Exercise: Return all of the records below verbatim.

[[ Data to examine open ]]

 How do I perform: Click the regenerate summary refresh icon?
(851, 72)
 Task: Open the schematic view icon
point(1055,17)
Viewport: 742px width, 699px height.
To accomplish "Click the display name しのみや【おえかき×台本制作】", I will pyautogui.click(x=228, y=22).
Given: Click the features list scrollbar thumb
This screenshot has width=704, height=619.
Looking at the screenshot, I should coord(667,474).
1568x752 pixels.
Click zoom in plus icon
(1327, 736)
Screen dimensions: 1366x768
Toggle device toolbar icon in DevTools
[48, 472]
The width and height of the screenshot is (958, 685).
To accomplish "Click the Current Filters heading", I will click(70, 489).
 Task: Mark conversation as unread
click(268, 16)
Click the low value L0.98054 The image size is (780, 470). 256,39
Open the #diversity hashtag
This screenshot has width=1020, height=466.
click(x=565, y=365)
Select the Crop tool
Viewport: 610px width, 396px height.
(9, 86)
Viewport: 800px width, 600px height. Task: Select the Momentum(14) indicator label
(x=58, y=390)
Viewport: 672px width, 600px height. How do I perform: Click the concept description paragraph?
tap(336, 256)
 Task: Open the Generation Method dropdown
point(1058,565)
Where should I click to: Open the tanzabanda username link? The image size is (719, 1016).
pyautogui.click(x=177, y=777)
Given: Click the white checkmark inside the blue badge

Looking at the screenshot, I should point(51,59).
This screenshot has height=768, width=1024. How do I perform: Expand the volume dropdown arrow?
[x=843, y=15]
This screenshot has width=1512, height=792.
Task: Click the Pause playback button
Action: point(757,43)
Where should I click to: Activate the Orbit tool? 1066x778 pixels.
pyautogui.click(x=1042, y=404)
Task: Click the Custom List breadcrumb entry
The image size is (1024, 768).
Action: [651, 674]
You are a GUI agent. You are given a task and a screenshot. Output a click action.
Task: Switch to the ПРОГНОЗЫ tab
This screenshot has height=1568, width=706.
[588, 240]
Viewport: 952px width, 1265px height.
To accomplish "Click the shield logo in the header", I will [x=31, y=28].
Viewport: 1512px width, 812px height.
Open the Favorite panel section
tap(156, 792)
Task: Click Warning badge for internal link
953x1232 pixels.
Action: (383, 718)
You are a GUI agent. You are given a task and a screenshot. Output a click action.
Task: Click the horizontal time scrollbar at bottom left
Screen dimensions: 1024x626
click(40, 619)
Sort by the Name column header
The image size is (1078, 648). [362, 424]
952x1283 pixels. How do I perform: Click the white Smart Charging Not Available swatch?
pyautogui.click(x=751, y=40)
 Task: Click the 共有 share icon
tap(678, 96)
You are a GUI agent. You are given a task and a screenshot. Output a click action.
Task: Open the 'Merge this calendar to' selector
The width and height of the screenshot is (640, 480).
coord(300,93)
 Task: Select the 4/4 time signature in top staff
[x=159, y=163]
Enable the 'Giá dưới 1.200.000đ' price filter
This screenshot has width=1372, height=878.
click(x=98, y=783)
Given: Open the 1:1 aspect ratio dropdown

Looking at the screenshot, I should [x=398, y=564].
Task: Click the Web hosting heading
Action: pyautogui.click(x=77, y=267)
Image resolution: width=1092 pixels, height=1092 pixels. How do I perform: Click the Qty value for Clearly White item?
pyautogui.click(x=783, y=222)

[[ Data to examine closed ]]

Output of the task:
 How do I perform: Click the regenerate summary refresh icon?
(851, 72)
 Task: Open the schematic view icon
point(1055,17)
Viewport: 742px width, 699px height.
To accomplish "Click the display name しのみや【おえかき×台本制作】", I will pyautogui.click(x=228, y=22).
Given: Click the features list scrollbar thumb
This screenshot has width=704, height=619.
Looking at the screenshot, I should coord(667,474).
1568x752 pixels.
Click zoom in plus icon
(1327, 736)
Screen dimensions: 1366x768
Toggle device toolbar icon in DevTools
[48, 472]
The width and height of the screenshot is (958, 685).
To accomplish "Click the Current Filters heading", I will click(70, 489).
 Task: Mark conversation as unread
click(268, 16)
Click the low value L0.98054 The image size is (780, 470). 256,39
Open the #diversity hashtag
This screenshot has width=1020, height=466.
click(x=565, y=365)
Select the Crop tool
Viewport: 610px width, 396px height.
(9, 86)
Viewport: 800px width, 600px height. Task: Select the Momentum(14) indicator label
(x=58, y=390)
Viewport: 672px width, 600px height. How do I perform: Click the concept description paragraph?
tap(336, 256)
 Task: Open the Generation Method dropdown
point(1058,565)
Where should I click to: Open the tanzabanda username link? The image size is (719, 1016).
pyautogui.click(x=177, y=777)
Given: Click the white checkmark inside the blue badge

Looking at the screenshot, I should point(51,59).
This screenshot has height=768, width=1024. How do I perform: Expand the volume dropdown arrow?
[x=843, y=15]
This screenshot has width=1512, height=792.
Task: Click the Pause playback button
Action: point(757,43)
Where should I click to: Activate the Orbit tool? 1066x778 pixels.
pyautogui.click(x=1042, y=404)
Task: Click the Custom List breadcrumb entry
The image size is (1024, 768).
Action: [651, 674]
You are a GUI agent. You are given a task and a screenshot. Output a click action.
Task: Switch to the ПРОГНОЗЫ tab
This screenshot has height=1568, width=706.
[588, 240]
Viewport: 952px width, 1265px height.
To accomplish "Click the shield logo in the header", I will [x=31, y=28].
Viewport: 1512px width, 812px height.
Open the Favorite panel section
tap(156, 792)
Task: Click Warning badge for internal link
953x1232 pixels.
Action: (383, 718)
You are a GUI agent. You are given a task and a screenshot. Output a click action.
Task: Click the horizontal time scrollbar at bottom left
Screen dimensions: 1024x626
click(40, 619)
Sort by the Name column header
The image size is (1078, 648). [362, 424]
952x1283 pixels. How do I perform: Click the white Smart Charging Not Available swatch?
pyautogui.click(x=751, y=40)
 Task: Click the 共有 share icon
tap(678, 96)
You are a GUI agent. You are given a task and a screenshot. Output a click action.
Task: Open the 'Merge this calendar to' selector
The width and height of the screenshot is (640, 480).
coord(300,93)
 Task: Select the 4/4 time signature in top staff
[x=159, y=163]
Enable the 'Giá dưới 1.200.000đ' price filter
This screenshot has width=1372, height=878.
click(x=98, y=783)
Given: Open the 1:1 aspect ratio dropdown

Looking at the screenshot, I should [x=398, y=564].
Task: Click the Web hosting heading
Action: pyautogui.click(x=77, y=267)
Image resolution: width=1092 pixels, height=1092 pixels. How do I perform: Click the Qty value for Clearly White item?
pyautogui.click(x=783, y=222)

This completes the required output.